Paired Carboxylic Acids In Enzymes And Their Role In Selective Substrate Binding, Catalysis, And Unusually Shifted Pk(A) Values

Cathepsin A (CatA, EC 3.4.16.5, UniProtKB P10619) is a human lysosomal carboxypeptidase. Counter-intuitively, crystal structures of CatA and its homologues show a cluster of Glu and Asp residues binding the C-terminal carboxylic acid of the product or inhibitor. Each of these enzymes functions in an acidic environment and contains a highly conserved pair of Glu residues with side chain carboxyl group oxygens that are approximately 2.3-2.6 angstrom apart. In small molecules, carboxyl groups separated by similar to 3 angstrom can overcome the repulsive interaction by protonation of one of the two groups.
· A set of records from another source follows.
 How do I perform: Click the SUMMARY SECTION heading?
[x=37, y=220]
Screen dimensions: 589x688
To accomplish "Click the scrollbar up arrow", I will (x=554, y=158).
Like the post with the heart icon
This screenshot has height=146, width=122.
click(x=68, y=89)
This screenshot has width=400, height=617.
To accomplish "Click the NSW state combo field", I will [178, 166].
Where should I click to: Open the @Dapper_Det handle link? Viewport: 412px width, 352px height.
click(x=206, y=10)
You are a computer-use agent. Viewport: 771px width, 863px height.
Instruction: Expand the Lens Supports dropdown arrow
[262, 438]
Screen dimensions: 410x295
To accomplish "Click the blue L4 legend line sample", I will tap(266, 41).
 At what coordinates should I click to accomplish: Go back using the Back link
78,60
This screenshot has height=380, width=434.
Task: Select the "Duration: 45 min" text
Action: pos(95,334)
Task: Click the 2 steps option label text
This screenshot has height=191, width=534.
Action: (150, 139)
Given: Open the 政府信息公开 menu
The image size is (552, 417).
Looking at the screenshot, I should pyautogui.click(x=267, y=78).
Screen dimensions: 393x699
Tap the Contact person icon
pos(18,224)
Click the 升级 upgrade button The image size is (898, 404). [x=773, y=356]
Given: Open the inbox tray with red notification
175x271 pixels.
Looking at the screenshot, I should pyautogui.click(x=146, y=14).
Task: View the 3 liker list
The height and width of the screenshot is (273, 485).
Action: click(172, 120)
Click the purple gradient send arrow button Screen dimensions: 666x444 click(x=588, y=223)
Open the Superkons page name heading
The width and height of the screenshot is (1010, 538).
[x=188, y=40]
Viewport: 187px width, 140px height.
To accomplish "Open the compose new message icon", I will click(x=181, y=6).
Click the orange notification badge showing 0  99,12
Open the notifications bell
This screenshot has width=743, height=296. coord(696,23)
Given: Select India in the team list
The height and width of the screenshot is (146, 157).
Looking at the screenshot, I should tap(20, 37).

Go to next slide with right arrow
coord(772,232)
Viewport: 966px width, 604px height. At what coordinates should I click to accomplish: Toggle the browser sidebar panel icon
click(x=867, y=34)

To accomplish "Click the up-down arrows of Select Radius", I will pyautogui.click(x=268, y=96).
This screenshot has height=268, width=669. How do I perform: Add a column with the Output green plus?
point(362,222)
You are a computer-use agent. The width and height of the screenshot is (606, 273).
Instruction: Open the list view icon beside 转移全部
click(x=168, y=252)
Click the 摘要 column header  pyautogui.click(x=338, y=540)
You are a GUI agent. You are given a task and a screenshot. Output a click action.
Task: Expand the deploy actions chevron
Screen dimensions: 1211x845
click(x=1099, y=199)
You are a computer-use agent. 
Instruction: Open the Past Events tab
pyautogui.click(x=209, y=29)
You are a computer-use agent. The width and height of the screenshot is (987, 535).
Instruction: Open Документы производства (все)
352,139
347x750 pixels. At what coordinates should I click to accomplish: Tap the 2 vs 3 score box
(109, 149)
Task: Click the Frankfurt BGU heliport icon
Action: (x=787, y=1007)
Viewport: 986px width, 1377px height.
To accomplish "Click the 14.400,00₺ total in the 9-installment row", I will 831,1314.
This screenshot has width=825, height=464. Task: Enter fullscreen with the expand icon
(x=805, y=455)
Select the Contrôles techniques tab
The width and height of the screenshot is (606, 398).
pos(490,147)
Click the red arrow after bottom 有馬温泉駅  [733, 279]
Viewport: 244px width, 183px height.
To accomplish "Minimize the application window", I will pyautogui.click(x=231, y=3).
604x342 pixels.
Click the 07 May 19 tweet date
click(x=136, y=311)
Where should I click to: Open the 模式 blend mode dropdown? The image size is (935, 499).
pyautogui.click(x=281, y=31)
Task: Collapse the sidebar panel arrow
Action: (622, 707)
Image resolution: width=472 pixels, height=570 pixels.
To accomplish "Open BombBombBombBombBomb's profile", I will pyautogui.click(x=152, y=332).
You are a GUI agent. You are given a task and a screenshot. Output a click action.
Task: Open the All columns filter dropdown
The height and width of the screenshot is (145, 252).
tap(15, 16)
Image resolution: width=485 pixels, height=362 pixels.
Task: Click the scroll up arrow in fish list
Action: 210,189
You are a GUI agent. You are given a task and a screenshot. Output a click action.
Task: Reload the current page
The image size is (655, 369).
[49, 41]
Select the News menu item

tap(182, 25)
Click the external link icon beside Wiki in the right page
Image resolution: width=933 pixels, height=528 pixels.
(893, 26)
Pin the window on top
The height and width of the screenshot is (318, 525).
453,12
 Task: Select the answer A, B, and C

The pK(a) of one group increases (pK(a) similar to 11) and can be as much as similar to 6 pH units higher than the paired group. Consequently, at low and neutral pH, one carboxylate can carry a net negative charge while the other can remain protonated and neutral. In CatA, E69 and E149 form a Glu pair that is important to catalysis as evidenced by the 56-fold decrease in k(cat)/K-m in the E69Q/E149Qvariant. Here, we have measured the pH dependencies of log(k(cat)), log(K-m), and log(k(cat)/K-m) for wild type CatA and its variants and have compared the measured pK(a) with calculated values. We propose a substrate-assisted mechanism in which the high pK(a) of E149 (>8.5) favors the binding of the carboxylate form of the substrate and promotes the abstraction of the proton from H429 of the catalytic triad effectively decreasing its pKa in a low-pH environment. We also identify a similar motif consisting of a pair of histidines in S-formylglutathione hydrolase.